---- RECORDED INFORMATION

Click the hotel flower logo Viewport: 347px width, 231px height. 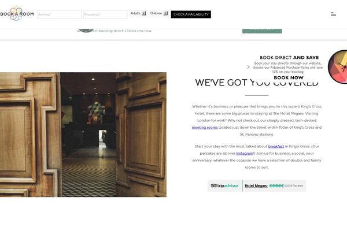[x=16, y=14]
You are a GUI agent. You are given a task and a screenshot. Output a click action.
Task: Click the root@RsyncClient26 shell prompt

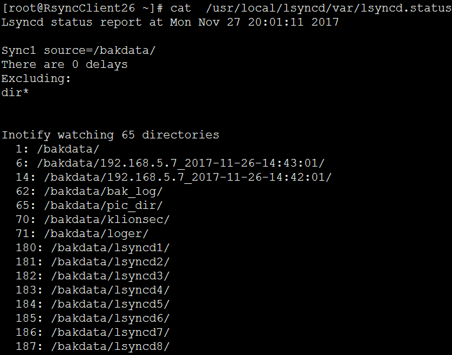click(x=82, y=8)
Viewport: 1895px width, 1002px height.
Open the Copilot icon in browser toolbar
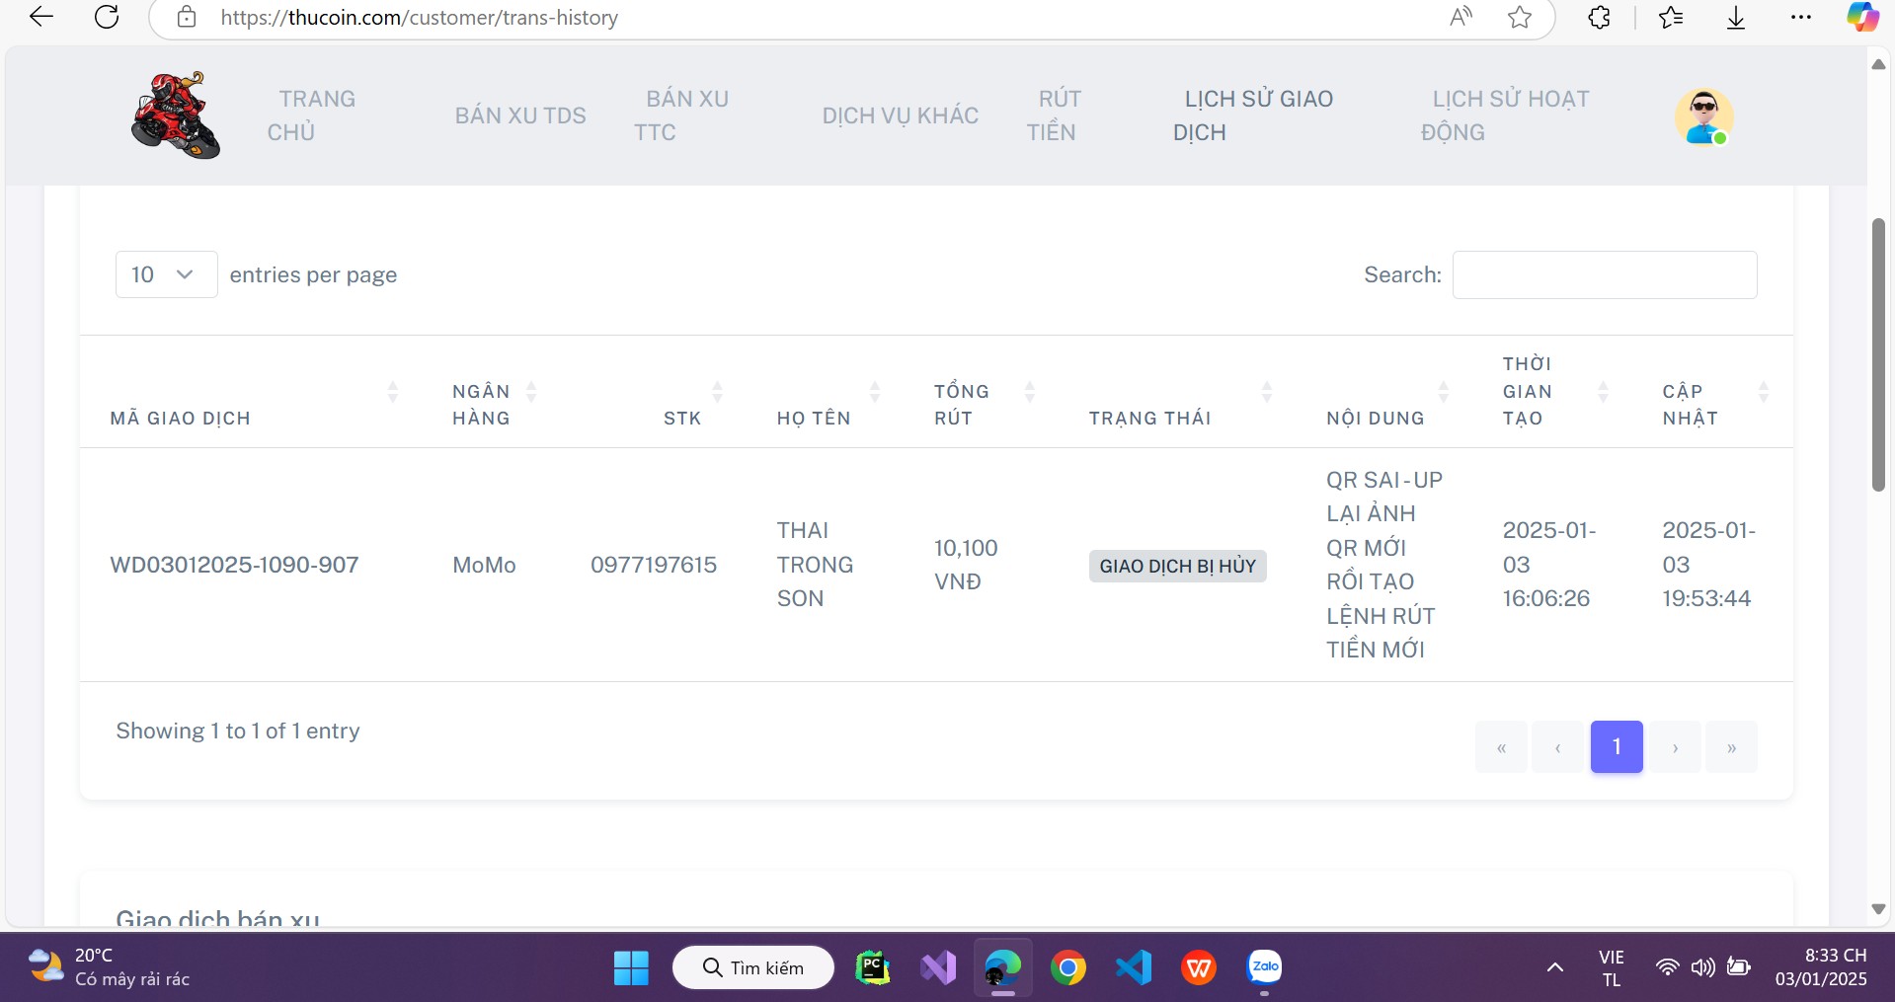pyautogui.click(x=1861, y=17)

--------

## ASSIGNED TASK
What you write must match, line for line, the lines from the one with "Viewport: 1895px width, 1002px height." through the last line of the data above, minus the pictures.

## SOLUTION FOR THIS PROBLEM
Viewport: 1895px width, 1002px height.
Open the Copilot icon in browser toolbar
pyautogui.click(x=1861, y=17)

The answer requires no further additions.